From the Tuesday Morning Jolt:
Inoculating Ourselves from ‘Gotcha’ Stories on Vaccine Skepticism
Ace explains the media’s sudden interest in vaccination policy:
Vaccines are the media’s new “Birth Control Pills” question for the GOP — injecting an out-of-nowhere wedge issue question into the debate just because it hurts the GOP.
Almost all GOP politicians are pro-vaccination, of course — but a distressing number of GOP voters are against it, making this a politically difficult question.
Note that the media could drop any number of such wedge issue questions on Democrats — do you favor the making taxpayers pay for voluntary sex-reassignment surgery — but they don’t because they’re Democrats themselves and want to hide such wedge issues, not expose them.
As I noted Monday, Barack Obama – and Hillary Clinton! – called for further research into an alleged connection between vaccinations and autism rates back in 2008. This isn’t because they’re true vaccination skeptics, and not, as Obama defenders insist, that back in 2008 the case for a connection between vaccinations and autism was stronger. When you’re a politician, and you do town halls, there’s a good chance you’ll encounter a parent of a child with autism utterly convinced that some vaccine is what caused it. The last thing a politician wants to do is come across as an unsympathetic jerk to a parent of a child with autism. So the safe answer is not, “no, there’s no link between vaccinating children and autism, and your denunciations of vaccination programs endangers public health”, it’s for the candidate to express deep concern and sympathy and call for more research.
Of course, that sympathetic punting non-answer leaves the candidate sounding like he may agree with the parent who is convinced that vaccines cause autism.
Plus, most officeholders and candidates probably feel some nagging doubt about their ability to evaluate the merits of the claims of parents and the contentions of the medical community.
Of course, there are some candidates who do know a thing or two about medicine:
Dr. Ben Carson, a prospective Republican presidential candidate, said Monday people should not be allowed to refuse vaccines on religious or philosophical grounds.
“Although I strongly believe in individual rights and the rights of parents to raise their children as they see fit, I also recognize that public health and public safety are extremely important in our society,” Carson said in a statement to BuzzFeed News.
Carson said diseases of the past should not be allowed to return because of people avoiding vaccines on religious or philosophical grounds.
“Certain communicable diseases have been largely eradicated by immunization policies in this country and we should not allow those diseases to return by foregoing safe immunization programs, for philosophical, religious, or other reasons when we have the means to eradicate them,” Carson said in the statement.

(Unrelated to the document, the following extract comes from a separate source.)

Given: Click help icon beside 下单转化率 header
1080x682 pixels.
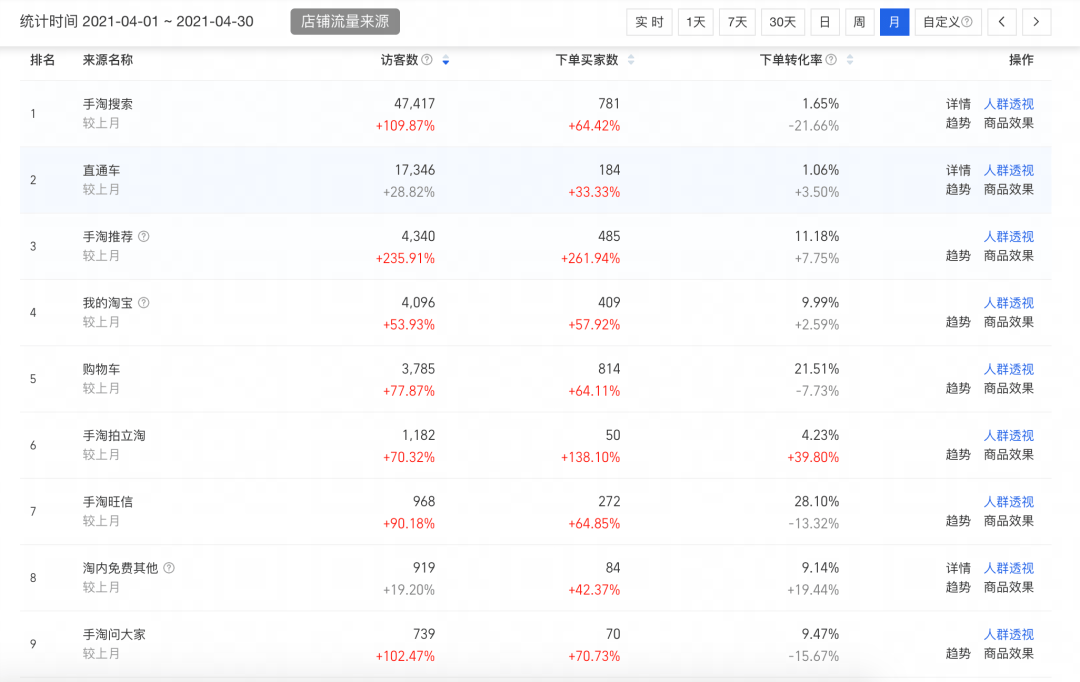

“Obviously there are exceptional situations to virtually everything and we must have a mechanism whereby those can be heard,” he said.
But let’s face it; we’re never going to get a unanimous opinion in the medical community when we can’t even get a unanimous opinion between the doctors in the GOP field:
While vaccines have been one of the greatest medical breakthroughs in U.S. history, they should be voluntary, Sen. Rand Paul, R-Ky., told CNBC on Monday.
It’s an issue of freedom, he said.
“I’m not arguing vaccines are a bad idea. I think they are a good thing. But I think the parent should have some input. The state doesn’t own our children. Parents own the children,” Paul said in an interview with “Closing Bell.”
Paul was echoing comments he made earlier in the day to conservative radio host Laura Ingraham.
“What happens if you have somebody not wanting to take the smallpox vaccine and it ruins it for everybody else? I think there are times in which there can be some rules, but for the first part it ought to be voluntary,” he told Ingraham.
Rick Wilson warns, “If you’re relying on the libertarian argument alone, prepare for ads full of kids in iron lungs and with measles. It’s what I’d do.”
Here’s the good news: According to the CDC, 94.7 percent of the nation’s kindergartners are vaccinated for measles. But a few states have much higher levels of parents claiming a religious objection to the vaccination, or claiming. “philosophic exemptions.” Oregon is the worst at 7.1 percent of kindergartners; Idaho is at 6.4 percent, Vermont is at 6.2 percent.
Could the measles have come here from illegal immigrant children? It’s possible but perhaps not as likely as you might think. According to data from the World Health Organization and UNICEF, the three Central American countries that were the country of origin for most of last summer’s tsunami of children and teens actually have pretty good rates of immunization for measles. The measles immunization rate for children between 12 and 23 months of age in El Salvador in 2013 was 94 percent, for Guatemala it was 85 percent, and Nicaragua’s was 99 percent.
In the United States, the rate was 91 percent. Note that Mexico’s was 99 percent in 2012 but dropped to 89 percent in 2013.